Mata mamah berbinar, aku mengernyit tak mengerti. "Jadi kamu hari sabtu nanti ada dirumah dong, ya ?" Tanya mamah antusias.
Aku mengulum bibir, menatap teduh wanita yang kucintai ini, "Sabtu jadwal aku ke pengajian bulanan, Mah."
Terlihat drastis perubahan wajah mamah, ia mengerucutkan bibirnya, "Gak bisa dituker hari minggu aja ?"
Kini aku mengerti, "Sahabat papah itu mau kerumah lagi,ya ?"
Mamah meringis, mengangguk beberapa kali.

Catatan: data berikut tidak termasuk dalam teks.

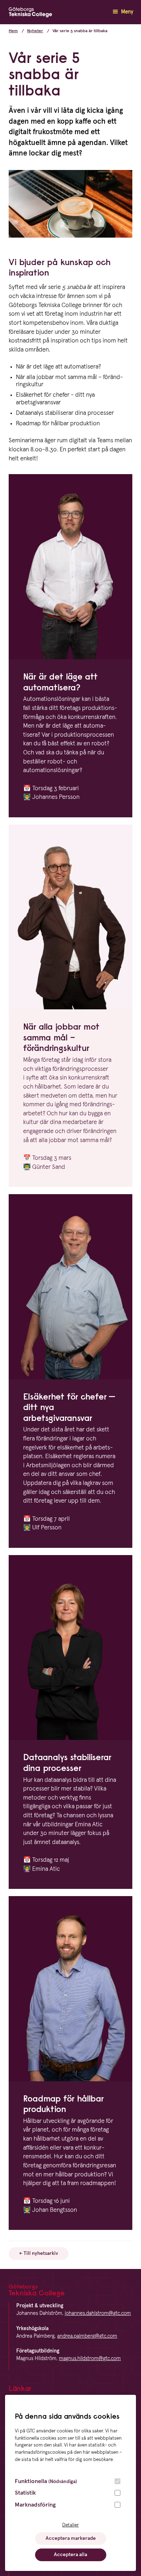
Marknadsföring (35, 2505)
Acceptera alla (70, 2554)
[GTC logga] (30, 14)
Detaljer (70, 2525)
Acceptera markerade (71, 2538)
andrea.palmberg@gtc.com (87, 2336)
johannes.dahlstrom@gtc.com (98, 2313)
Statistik (25, 2493)
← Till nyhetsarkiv (38, 2253)
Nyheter (35, 31)
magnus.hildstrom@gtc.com (90, 2358)
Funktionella (46, 2481)
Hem (13, 31)
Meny (126, 11)
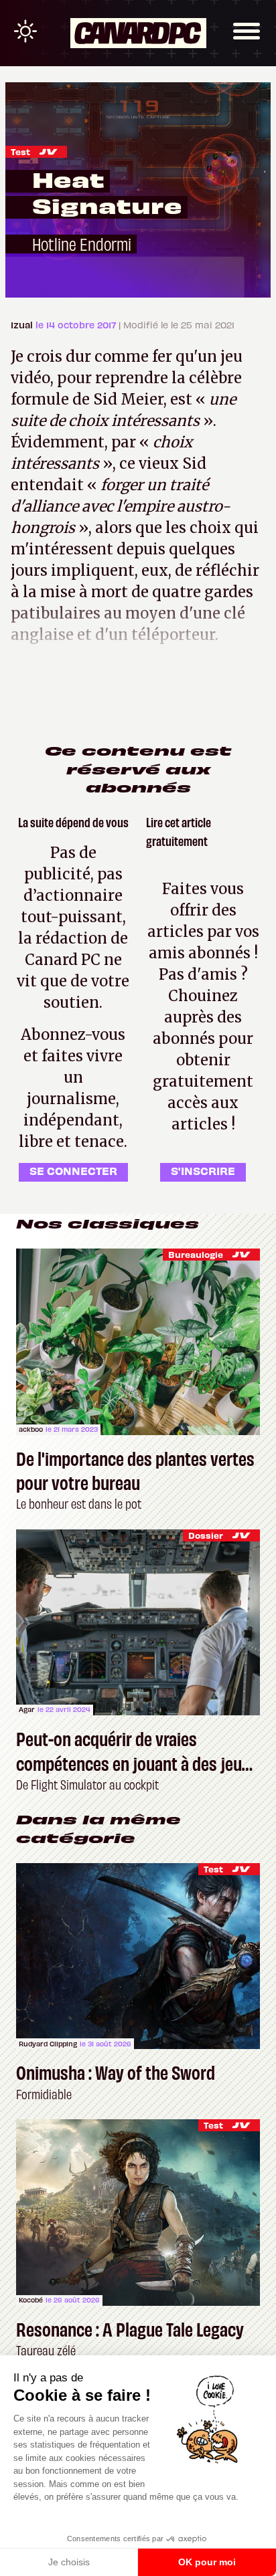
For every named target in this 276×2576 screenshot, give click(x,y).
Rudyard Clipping (48, 2044)
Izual (23, 324)
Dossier (205, 1535)
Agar (27, 1709)
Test (20, 151)
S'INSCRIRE (203, 1170)
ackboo (31, 1429)
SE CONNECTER (73, 1170)
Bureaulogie (195, 1254)
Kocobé (31, 2300)
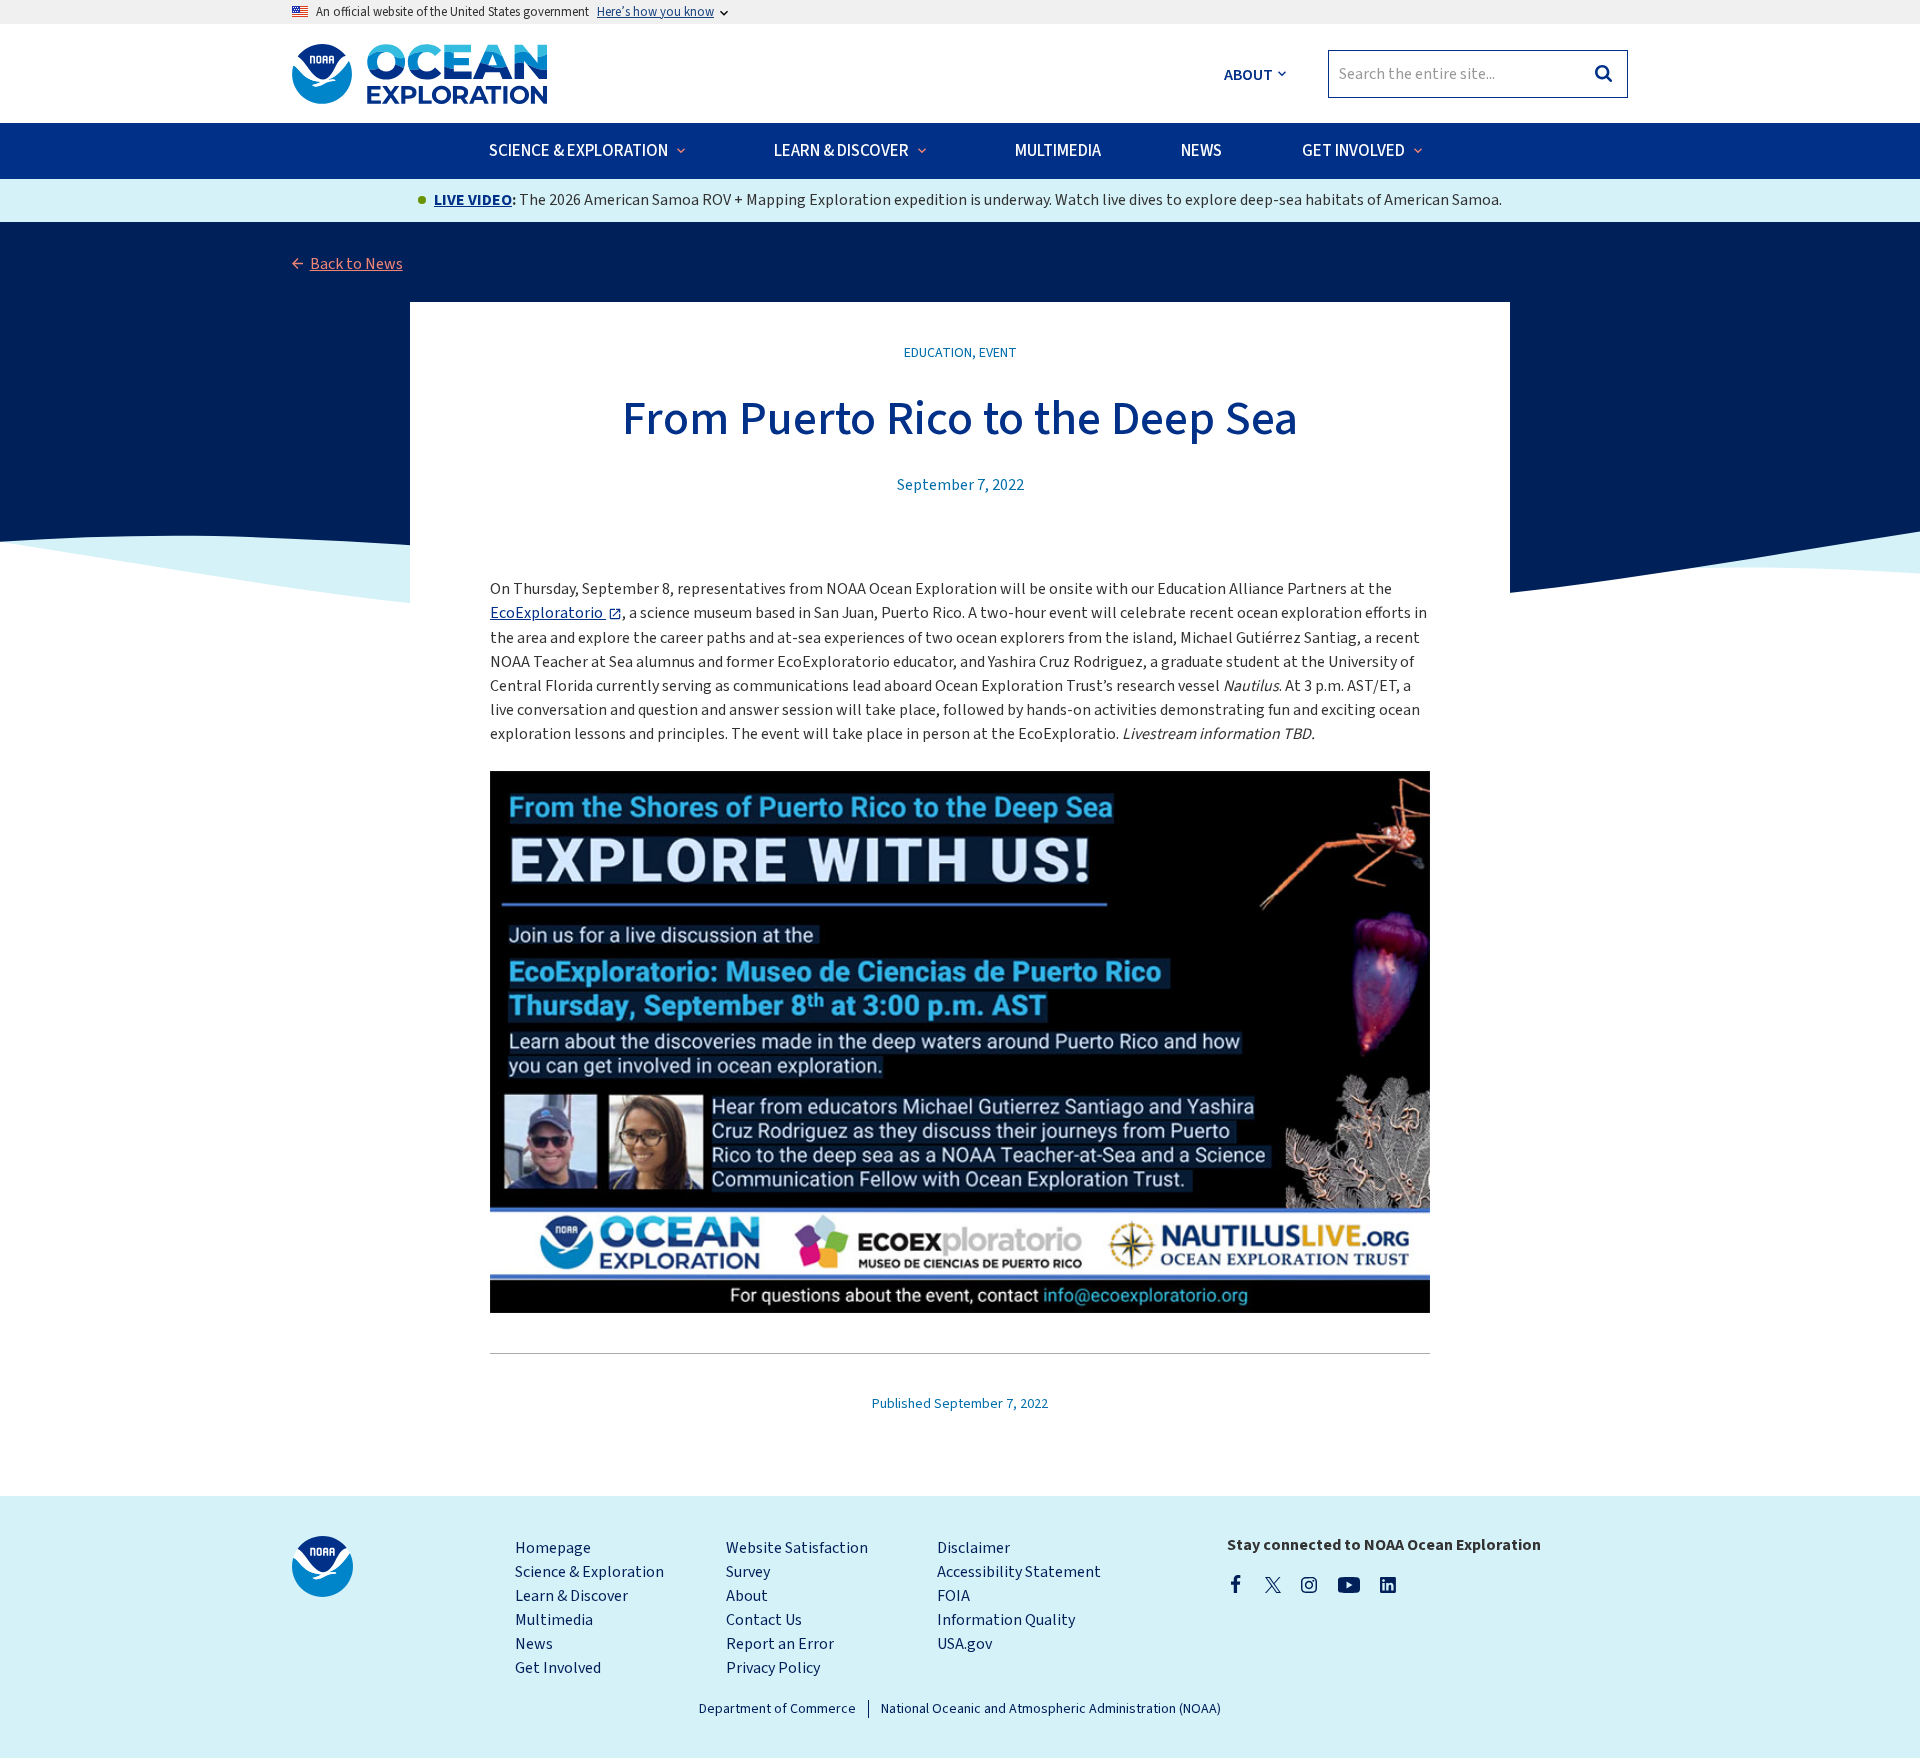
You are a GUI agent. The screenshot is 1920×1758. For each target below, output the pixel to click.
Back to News (356, 264)
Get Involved (558, 1668)
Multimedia (554, 1620)
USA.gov (964, 1644)
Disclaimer (973, 1548)
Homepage (553, 1548)
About (747, 1596)
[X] (1273, 1584)
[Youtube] (1348, 1584)
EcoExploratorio (548, 613)
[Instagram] (1309, 1584)
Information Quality (1006, 1620)
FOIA (953, 1596)
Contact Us (764, 1620)
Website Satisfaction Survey (797, 1560)
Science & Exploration (589, 1572)
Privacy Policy (773, 1668)
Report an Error (780, 1644)
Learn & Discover (571, 1596)
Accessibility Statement (1019, 1572)
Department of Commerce (777, 1709)
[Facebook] (1236, 1584)
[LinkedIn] (1388, 1584)
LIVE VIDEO (473, 200)
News (534, 1644)
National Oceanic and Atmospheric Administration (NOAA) (1051, 1709)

Mamahku memang masih cukup muda. Umurnya 35 tahun. Jadi ya sikapnya terkadang seperti itu.
Mamah dengan cepat menggenggam tanganku, "Beliau pengen banget ketemu sama semua keluarga kita. Dan cuma kamu yang belum pernah dia temui." Ucapnya dengan wajah memelas.
Aku heran. Kenapa mamah sampai segitunya ? Memang orang yang selalu mamah bicarakan itu sahabat papah sejak awal merintisnya usaha orangtuaku. Tapi, apa ini tidak berlebihan ?
Aku menatap mamah malas, bukan karena aku tidak sopan, tapi aku sudah bosan mendengar permintaan orang itu. "Maaf, Mah." Kataku dengan membalas genggaman mamah, "aku gak bisa pindahin jadwal pengajian mingguanku."
Aku berpikir sejenak, dan mendapatkan ide untuk setidaknya tidak mengecewakan mamah,"kalau gitu, kenapa om itu kesininya hari minggu aja ?" Saranku kepada mamah, "hari minggu aku kan ada dirumah."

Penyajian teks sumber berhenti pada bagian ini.